-- START OF INPUT --

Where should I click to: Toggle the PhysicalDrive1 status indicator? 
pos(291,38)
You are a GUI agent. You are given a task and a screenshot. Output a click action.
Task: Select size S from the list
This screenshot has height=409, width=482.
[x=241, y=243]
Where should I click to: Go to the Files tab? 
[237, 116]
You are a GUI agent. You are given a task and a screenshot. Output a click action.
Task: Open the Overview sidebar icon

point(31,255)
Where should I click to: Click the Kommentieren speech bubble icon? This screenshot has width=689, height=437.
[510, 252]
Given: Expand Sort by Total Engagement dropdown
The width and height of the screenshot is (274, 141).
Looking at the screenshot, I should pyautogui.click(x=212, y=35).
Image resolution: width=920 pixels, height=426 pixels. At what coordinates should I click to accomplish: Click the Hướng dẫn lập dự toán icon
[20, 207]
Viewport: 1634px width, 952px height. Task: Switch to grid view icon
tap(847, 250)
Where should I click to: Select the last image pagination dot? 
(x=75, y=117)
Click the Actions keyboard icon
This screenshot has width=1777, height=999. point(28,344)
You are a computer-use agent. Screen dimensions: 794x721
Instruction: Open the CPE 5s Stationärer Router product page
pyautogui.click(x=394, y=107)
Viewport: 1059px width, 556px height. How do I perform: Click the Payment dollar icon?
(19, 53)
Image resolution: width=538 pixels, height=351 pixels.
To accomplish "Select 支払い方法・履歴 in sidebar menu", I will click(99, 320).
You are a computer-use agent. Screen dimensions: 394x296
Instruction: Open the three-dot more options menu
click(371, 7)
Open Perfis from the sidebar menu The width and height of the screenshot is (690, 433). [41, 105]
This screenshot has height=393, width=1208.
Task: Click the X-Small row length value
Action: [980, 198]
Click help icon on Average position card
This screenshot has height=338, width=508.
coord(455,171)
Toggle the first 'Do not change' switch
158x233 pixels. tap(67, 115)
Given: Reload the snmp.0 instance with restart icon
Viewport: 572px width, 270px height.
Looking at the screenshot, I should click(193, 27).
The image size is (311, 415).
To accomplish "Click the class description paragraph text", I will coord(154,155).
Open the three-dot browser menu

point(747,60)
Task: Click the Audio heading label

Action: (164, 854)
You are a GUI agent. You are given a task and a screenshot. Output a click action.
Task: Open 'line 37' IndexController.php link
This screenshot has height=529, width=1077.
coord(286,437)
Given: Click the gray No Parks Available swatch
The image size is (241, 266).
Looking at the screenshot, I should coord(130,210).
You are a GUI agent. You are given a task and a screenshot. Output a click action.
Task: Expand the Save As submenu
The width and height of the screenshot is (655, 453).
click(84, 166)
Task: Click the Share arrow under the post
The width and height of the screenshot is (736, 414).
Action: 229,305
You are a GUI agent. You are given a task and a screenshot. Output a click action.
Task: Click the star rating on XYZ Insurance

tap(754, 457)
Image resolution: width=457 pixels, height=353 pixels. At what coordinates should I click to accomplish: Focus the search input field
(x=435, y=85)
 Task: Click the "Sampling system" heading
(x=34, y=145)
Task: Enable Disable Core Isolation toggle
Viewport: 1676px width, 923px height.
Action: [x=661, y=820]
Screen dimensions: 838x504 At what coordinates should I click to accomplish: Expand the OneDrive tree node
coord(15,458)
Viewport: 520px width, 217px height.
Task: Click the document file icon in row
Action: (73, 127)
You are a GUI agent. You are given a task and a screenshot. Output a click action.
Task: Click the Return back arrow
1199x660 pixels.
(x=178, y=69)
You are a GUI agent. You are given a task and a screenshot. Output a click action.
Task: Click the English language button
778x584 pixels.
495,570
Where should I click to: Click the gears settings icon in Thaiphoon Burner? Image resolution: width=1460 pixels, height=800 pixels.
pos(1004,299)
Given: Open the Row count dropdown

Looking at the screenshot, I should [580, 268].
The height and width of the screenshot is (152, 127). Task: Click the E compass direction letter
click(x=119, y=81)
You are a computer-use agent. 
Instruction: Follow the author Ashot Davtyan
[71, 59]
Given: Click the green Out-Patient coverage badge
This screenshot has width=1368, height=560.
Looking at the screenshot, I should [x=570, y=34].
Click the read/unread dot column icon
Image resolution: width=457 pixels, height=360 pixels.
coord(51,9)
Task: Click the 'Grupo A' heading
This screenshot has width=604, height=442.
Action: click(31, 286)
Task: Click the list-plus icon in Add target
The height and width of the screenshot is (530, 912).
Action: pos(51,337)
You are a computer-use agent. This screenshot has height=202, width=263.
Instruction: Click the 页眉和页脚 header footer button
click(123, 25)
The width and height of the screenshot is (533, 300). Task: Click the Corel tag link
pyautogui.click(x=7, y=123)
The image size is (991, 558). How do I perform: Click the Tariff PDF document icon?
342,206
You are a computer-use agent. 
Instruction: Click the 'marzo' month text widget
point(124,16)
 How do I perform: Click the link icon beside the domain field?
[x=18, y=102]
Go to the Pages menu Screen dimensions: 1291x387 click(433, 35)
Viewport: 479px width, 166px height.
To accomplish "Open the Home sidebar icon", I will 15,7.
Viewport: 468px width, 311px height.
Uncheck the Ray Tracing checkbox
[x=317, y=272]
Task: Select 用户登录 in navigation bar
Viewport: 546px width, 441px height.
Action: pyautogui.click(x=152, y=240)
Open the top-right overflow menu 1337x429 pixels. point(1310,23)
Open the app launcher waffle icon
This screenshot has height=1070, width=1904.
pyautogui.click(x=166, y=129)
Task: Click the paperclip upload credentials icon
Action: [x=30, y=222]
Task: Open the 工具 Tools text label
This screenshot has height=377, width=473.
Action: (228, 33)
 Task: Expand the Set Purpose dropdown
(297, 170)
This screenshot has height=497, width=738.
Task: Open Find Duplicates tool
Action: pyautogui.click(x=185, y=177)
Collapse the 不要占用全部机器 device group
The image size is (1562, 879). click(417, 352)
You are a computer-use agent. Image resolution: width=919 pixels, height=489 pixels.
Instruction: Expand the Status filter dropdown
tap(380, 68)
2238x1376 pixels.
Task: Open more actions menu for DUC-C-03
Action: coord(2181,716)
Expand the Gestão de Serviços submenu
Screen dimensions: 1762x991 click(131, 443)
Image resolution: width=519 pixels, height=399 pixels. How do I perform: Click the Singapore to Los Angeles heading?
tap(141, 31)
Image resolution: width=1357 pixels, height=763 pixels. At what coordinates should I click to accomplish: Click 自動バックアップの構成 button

-- END OF INPUT --

**WHAT YOU HAVE TO DO**
Turn all the rows above into a numbered list with one line per entry, and leave out any blank lines.

**THE OUTPUT**
1. Where should I click to: Toggle the PhysicalDrive1 status indicator? 
2. pos(291,38)
3. You are a GUI agent. You are given a task and a screenshot. Output a click action.
4. Task: Select size S from the list
5. This screenshot has height=409, width=482.
6. [x=241, y=243]
7. Where should I click to: Go to the Files tab? 
8. [237, 116]
9. You are a GUI agent. You are given a task and a screenshot. Output a click action.
10. Task: Open the Overview sidebar icon
11. point(31,255)
12. Where should I click to: Click the Kommentieren speech bubble icon? This screenshot has width=689, height=437.
13. [510, 252]
14. Given: Expand Sort by Total Engagement dropdown
15. The width and height of the screenshot is (274, 141).
16. Looking at the screenshot, I should pyautogui.click(x=212, y=35).
17. Image resolution: width=920 pixels, height=426 pixels. At what coordinates should I click to accomplish: Click the Hướng dẫn lập dự toán icon
18. [20, 207]
19. Viewport: 1634px width, 952px height. Task: Switch to grid view icon
20. tap(847, 250)
21. Where should I click to: Select the last image pagination dot? 
22. (x=75, y=117)
23. Click the Actions keyboard icon
24. This screenshot has width=1777, height=999. point(28,344)
25. You are a computer-use agent. Screen dimensions: 794x721
26. Instruction: Open the CPE 5s Stationärer Router product page
27. pyautogui.click(x=394, y=107)
28. Viewport: 1059px width, 556px height. How do I perform: Click the Payment dollar icon?
29. (19, 53)
30. Image resolution: width=538 pixels, height=351 pixels.
31. To accomplish "Select 支払い方法・履歴 in sidebar menu", I will click(99, 320).
32. You are a computer-use agent. Screen dimensions: 394x296
33. Instruction: Open the three-dot more options menu
34. click(371, 7)
35. Open Perfis from the sidebar menu The width and height of the screenshot is (690, 433). [41, 105]
36. This screenshot has height=393, width=1208.
37. Task: Click the X-Small row length value
38. Action: [980, 198]
39. Click help icon on Average position card
40. This screenshot has height=338, width=508.
41. coord(455,171)
42. Toggle the first 'Do not change' switch
43. 158x233 pixels. tap(67, 115)
44. Given: Reload the snmp.0 instance with restart icon
45. Viewport: 572px width, 270px height.
46. Looking at the screenshot, I should click(193, 27).
47. The image size is (311, 415).
48. To accomplish "Click the class description paragraph text", I will coord(154,155).
49. Open the three-dot browser menu
50. point(747,60)
51. Task: Click the Audio heading label
52. Action: (164, 854)
53. You are a GUI agent. You are given a task and a screenshot. Output a click action.
54. Task: Open 'line 37' IndexController.php link
55. This screenshot has height=529, width=1077.
56. coord(286,437)
57. Given: Click the gray No Parks Available swatch
58. The image size is (241, 266).
59. Looking at the screenshot, I should coord(130,210).
60. You are a GUI agent. You are given a task and a screenshot. Output a click action.
61. Task: Expand the Save As submenu
62. The width and height of the screenshot is (655, 453).
63. click(84, 166)
64. Task: Click the Share arrow under the post
65. The width and height of the screenshot is (736, 414).
66. Action: 229,305
67. You are a GUI agent. You are given a task and a screenshot. Output a click action.
68. Task: Click the star rating on XYZ Insurance
69. tap(754, 457)
70. Image resolution: width=457 pixels, height=353 pixels. At what coordinates should I click to accomplish: Focus the search input field
71. (x=435, y=85)
72.  Task: Click the "Sampling system" heading
73. (x=34, y=145)
74. Task: Enable Disable Core Isolation toggle
75. Viewport: 1676px width, 923px height.
76. Action: [x=661, y=820]
77. Screen dimensions: 838x504 At what coordinates should I click to accomplish: Expand the OneDrive tree node
78. coord(15,458)
79. Viewport: 520px width, 217px height.
80. Task: Click the document file icon in row
81. Action: (73, 127)
82. You are a GUI agent. You are given a task and a screenshot. Output a click action.
83. Task: Click the Return back arrow
84. 1199x660 pixels.
85. (x=178, y=69)
86. You are a GUI agent. You are given a task and a screenshot. Output a click action.
87. Task: Click the English language button
88. 778x584 pixels.
89. 495,570
90. Where should I click to: Click the gears settings icon in Thaiphoon Burner? Image resolution: width=1460 pixels, height=800 pixels.
91. pos(1004,299)
92. Given: Open the Row count dropdown
93. Looking at the screenshot, I should [580, 268].
94. The height and width of the screenshot is (152, 127). Task: Click the E compass direction letter
95. click(x=119, y=81)
96. You are a computer-use agent. 
97. Instruction: Follow the author Ashot Davtyan
98. [71, 59]
99. Given: Click the green Out-Patient coverage badge
100. This screenshot has width=1368, height=560.
101. Looking at the screenshot, I should [x=570, y=34].
102. Click the read/unread dot column icon
103. Image resolution: width=457 pixels, height=360 pixels.
104. coord(51,9)
105. Task: Click the 'Grupo A' heading
106. This screenshot has width=604, height=442.
107. Action: click(31, 286)
108. Task: Click the list-plus icon in Add target
109. The height and width of the screenshot is (530, 912).
110. Action: pos(51,337)
111. You are a computer-use agent. This screenshot has height=202, width=263.
112. Instruction: Click the 页眉和页脚 header footer button
113. click(123, 25)
114. The width and height of the screenshot is (533, 300). Task: Click the Corel tag link
115. pyautogui.click(x=7, y=123)
116. The image size is (991, 558). How do I perform: Click the Tariff PDF document icon?
117. 342,206
118. You are a computer-use agent. 
119. Instruction: Click the 'marzo' month text widget
120. point(124,16)
121.  How do I perform: Click the link icon beside the domain field?
122. [x=18, y=102]
123. Go to the Pages menu Screen dimensions: 1291x387 click(433, 35)
124. Viewport: 479px width, 166px height.
125. To accomplish "Open the Home sidebar icon", I will 15,7.
126. Viewport: 468px width, 311px height.
127. Uncheck the Ray Tracing checkbox
128. [x=317, y=272]
129. Task: Select 用户登录 in navigation bar
130. Viewport: 546px width, 441px height.
131. Action: pyautogui.click(x=152, y=240)
132. Open the top-right overflow menu 1337x429 pixels. point(1310,23)
133. Open the app launcher waffle icon
134. This screenshot has height=1070, width=1904.
135. pyautogui.click(x=166, y=129)
136. Task: Click the paperclip upload credentials icon
137. Action: [x=30, y=222]
138. Task: Open the 工具 Tools text label
139. This screenshot has height=377, width=473.
140. Action: (228, 33)
141.  Task: Expand the Set Purpose dropdown
142. (297, 170)
143. This screenshot has height=497, width=738.
144. Task: Open Find Duplicates tool
145. Action: pyautogui.click(x=185, y=177)
146. Collapse the 不要占用全部机器 device group
147. The image size is (1562, 879). click(417, 352)
148. You are a computer-use agent. Image resolution: width=919 pixels, height=489 pixels.
149. Instruction: Expand the Status filter dropdown
150. tap(380, 68)
151. 2238x1376 pixels.
152. Task: Open more actions menu for DUC-C-03
153. Action: coord(2181,716)
154. Expand the Gestão de Serviços submenu
155. Screen dimensions: 1762x991 click(131, 443)
156. Image resolution: width=519 pixels, height=399 pixels. How do I perform: Click the Singapore to Los Angeles heading?
157. tap(141, 31)
158. Image resolution: width=1357 pixels, height=763 pixels. At what coordinates should I click to accomplish: Click 自動バックアップの構成 button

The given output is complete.